Our BWS Canopy Interception Study attempts to quantify differences in rainfall capture between native and invasive forests found in the Wai`anae Mountains.
This aspect of the water budget of O`ahu’s watersheds (and of watersheds in general) has not been well-studied. Until recently, the only similar research in Hawai`i was located in high-elevation “cloud forest” terrain on the island of Hawai`i, where fog drip is a primary component of precipitation. Because that research was not representative of the majority of forested areas on O`ahu, this study was established as a first step to address O`ahu's forests.
RF = TF + SF + CI → CI = RF – TF - SF
RF = gross rainfall TF = throughfall
SF = stemflow CI = canopy interception
By measuring gross rainfall, throughfall and stemflow in the field at native and invaded forest sites, the canopy interceptions of the native and invaded sites can be calculated and compared.
Image based on Rainfall Atlas of Hawaii (University of Hawaii, 2011)
For this study, the native and invaded forest test plots are located in the Mākaha watershed of O`ahu, part of the Wai`anae Mountains. This is considered a high-priority watershed by BWS in terms of watershed protection and restoration efforts, ranking high with respect to groundwater recharge and groundwater production.
The Mākaha watershed is largely undeveloped; land cover is generally shrubs and evergreen forest. Elevation across the watershed ranges from sea level to 4,025 feet at Mount Ka`ala, the highest point on O`ahu.
Historical rainfall patterns across the Mākaha watershed are shown above. As expected, average annual rainfall is greater along the mountain slopes compared to lower elevations, reflecting the capacity of the higher mountain slopes to capture the predominant northeast tradewind-borne precipitation. The rainy season on O`ahu extends roughly from October through April.

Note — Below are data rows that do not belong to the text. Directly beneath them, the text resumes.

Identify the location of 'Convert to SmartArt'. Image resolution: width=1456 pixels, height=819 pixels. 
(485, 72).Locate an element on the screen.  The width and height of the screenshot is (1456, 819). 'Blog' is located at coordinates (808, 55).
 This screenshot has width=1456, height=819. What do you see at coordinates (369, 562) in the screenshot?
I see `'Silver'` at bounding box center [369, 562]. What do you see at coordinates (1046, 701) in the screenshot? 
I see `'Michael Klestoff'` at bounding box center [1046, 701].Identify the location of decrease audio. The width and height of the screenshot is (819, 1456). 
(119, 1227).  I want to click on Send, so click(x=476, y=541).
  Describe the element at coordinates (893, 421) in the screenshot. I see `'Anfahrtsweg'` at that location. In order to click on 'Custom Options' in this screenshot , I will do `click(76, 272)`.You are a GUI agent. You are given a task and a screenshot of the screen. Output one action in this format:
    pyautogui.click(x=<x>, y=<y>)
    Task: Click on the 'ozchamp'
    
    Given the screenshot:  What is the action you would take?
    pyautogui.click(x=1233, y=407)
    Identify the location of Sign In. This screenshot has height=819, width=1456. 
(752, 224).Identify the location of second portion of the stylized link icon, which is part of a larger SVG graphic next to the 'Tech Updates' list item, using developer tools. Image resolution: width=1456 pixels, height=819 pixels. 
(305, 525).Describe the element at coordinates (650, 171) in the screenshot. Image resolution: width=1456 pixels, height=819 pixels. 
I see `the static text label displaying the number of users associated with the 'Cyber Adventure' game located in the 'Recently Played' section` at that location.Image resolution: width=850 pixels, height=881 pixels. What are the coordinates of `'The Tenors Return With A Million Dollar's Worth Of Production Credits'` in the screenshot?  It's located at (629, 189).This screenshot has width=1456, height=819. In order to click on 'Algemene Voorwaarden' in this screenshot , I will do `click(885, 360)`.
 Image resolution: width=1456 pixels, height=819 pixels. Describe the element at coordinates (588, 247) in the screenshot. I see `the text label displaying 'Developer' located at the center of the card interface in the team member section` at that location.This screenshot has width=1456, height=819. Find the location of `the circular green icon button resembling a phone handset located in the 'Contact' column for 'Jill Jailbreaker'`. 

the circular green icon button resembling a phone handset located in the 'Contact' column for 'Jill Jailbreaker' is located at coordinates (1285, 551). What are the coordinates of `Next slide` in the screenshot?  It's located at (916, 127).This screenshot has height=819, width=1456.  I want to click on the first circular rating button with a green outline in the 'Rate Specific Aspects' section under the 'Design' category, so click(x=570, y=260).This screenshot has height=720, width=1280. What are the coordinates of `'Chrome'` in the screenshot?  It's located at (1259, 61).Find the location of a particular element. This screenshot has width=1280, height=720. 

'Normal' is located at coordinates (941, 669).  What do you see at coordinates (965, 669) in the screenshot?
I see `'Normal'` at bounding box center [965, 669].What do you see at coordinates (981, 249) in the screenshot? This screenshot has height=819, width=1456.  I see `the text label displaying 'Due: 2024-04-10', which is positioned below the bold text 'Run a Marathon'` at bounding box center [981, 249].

Example test plot layout, for native plot
Gross Rainfall Equipment
Because the native and invaded test plots are located within close proximity to each other, a single tipping bucket rain gauge (standard 8-inch diameter, 0.01-inch / tip) installed near the plots collects gross rainfall data to represent both the plots.
For each test plot, a total of three troughs lead to a fabricated tipping bucket (150 mL / tip) rain gauge. The rain gauge is nested in a stainless steel can, levelled and anchored to the ground for stability.
Troughs were installed under trees typical of the test plots (species, diameter, height) in configurations that represented the average canopy and gap proportions and minimized overlap of throughfall collection between troughs.
Stemflow collectors connected to a fabricated tipping bucket (150 mL / tip) rain gauge were used for each test plot.
Trees selected for stemflow data collection represented the range of typical species, diameter, and height found commonly on the test plots.
Stemflow collectors were supported through lengths of 7/8-inch diameter poly tubing protected in 1-inch diameter high density polyethylene (HDPE) pipe, leading toward the rain gauge, nested in a stainless steel can, levelled and anchored.